▶ **WHAT THE EXERCISE ASKS**
From the first line to the last, transcribe the data exactly.

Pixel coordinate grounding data
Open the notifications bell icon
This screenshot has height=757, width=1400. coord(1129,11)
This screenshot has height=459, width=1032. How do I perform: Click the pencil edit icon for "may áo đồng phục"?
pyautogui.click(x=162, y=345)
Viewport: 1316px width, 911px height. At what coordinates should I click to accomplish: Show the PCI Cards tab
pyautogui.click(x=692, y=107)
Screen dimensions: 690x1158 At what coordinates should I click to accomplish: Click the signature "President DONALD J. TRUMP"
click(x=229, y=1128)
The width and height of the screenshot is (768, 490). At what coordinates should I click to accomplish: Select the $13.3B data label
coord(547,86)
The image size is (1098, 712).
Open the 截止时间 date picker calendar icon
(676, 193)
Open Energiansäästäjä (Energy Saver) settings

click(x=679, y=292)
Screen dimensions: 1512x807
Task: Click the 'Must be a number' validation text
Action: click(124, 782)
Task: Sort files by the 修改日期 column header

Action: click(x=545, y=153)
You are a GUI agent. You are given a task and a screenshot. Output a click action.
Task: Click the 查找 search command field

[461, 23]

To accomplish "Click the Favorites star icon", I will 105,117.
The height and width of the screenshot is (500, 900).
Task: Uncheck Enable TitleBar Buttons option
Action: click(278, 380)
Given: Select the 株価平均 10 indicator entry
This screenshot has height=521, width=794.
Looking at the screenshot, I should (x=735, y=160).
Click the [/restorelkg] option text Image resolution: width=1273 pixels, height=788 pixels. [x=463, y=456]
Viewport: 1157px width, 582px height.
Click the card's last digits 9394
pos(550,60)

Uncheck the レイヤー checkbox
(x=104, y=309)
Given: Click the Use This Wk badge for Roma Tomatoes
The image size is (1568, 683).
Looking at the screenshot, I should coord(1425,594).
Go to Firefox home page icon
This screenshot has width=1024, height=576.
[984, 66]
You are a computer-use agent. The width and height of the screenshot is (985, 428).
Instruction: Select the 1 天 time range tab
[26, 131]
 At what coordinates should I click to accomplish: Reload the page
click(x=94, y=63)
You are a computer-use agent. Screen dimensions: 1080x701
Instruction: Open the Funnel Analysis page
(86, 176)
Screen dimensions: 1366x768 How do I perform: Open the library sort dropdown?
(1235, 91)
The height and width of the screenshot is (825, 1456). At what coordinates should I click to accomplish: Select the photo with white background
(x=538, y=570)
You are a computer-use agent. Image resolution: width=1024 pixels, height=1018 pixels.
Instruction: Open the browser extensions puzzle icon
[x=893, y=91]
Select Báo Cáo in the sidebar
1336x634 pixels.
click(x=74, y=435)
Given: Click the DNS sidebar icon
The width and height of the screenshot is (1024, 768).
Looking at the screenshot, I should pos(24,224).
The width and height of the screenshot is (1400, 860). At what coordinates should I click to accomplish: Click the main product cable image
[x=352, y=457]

▶ **SOLUTION FOR THIS PROBLEM**
Open the notifications bell icon
This screenshot has height=757, width=1400. coord(1129,11)
This screenshot has height=459, width=1032. How do I perform: Click the pencil edit icon for "may áo đồng phục"?
pyautogui.click(x=162, y=345)
Viewport: 1316px width, 911px height. At what coordinates should I click to accomplish: Show the PCI Cards tab
pyautogui.click(x=692, y=107)
Screen dimensions: 690x1158 At what coordinates should I click to accomplish: Click the signature "President DONALD J. TRUMP"
click(x=229, y=1128)
The width and height of the screenshot is (768, 490). At what coordinates should I click to accomplish: Select the $13.3B data label
coord(547,86)
The image size is (1098, 712).
Open the 截止时间 date picker calendar icon
(676, 193)
Open Energiansäästäjä (Energy Saver) settings

click(x=679, y=292)
Screen dimensions: 1512x807
Task: Click the 'Must be a number' validation text
Action: click(124, 782)
Task: Sort files by the 修改日期 column header

Action: click(x=545, y=153)
You are a GUI agent. You are given a task and a screenshot. Output a click action.
Task: Click the 查找 search command field

[461, 23]

To accomplish "Click the Favorites star icon", I will 105,117.
The height and width of the screenshot is (500, 900).
Task: Uncheck Enable TitleBar Buttons option
Action: click(278, 380)
Given: Select the 株価平均 10 indicator entry
This screenshot has height=521, width=794.
Looking at the screenshot, I should (x=735, y=160).
Click the [/restorelkg] option text Image resolution: width=1273 pixels, height=788 pixels. [x=463, y=456]
Viewport: 1157px width, 582px height.
Click the card's last digits 9394
pos(550,60)

Uncheck the レイヤー checkbox
(x=104, y=309)
Given: Click the Use This Wk badge for Roma Tomatoes
The image size is (1568, 683).
Looking at the screenshot, I should coord(1425,594).
Go to Firefox home page icon
This screenshot has width=1024, height=576.
[984, 66]
You are a computer-use agent. The width and height of the screenshot is (985, 428).
Instruction: Select the 1 天 time range tab
[26, 131]
 At what coordinates should I click to accomplish: Reload the page
click(x=94, y=63)
You are a computer-use agent. Screen dimensions: 1080x701
Instruction: Open the Funnel Analysis page
(86, 176)
Screen dimensions: 1366x768 How do I perform: Open the library sort dropdown?
(1235, 91)
The height and width of the screenshot is (825, 1456). At what coordinates should I click to accomplish: Select the photo with white background
(x=538, y=570)
You are a computer-use agent. Image resolution: width=1024 pixels, height=1018 pixels.
Instruction: Open the browser extensions puzzle icon
[x=893, y=91]
Select Báo Cáo in the sidebar
1336x634 pixels.
click(x=74, y=435)
Given: Click the DNS sidebar icon
The width and height of the screenshot is (1024, 768).
Looking at the screenshot, I should pos(24,224).
The width and height of the screenshot is (1400, 860). At what coordinates should I click to accomplish: Click the main product cable image
[x=352, y=457]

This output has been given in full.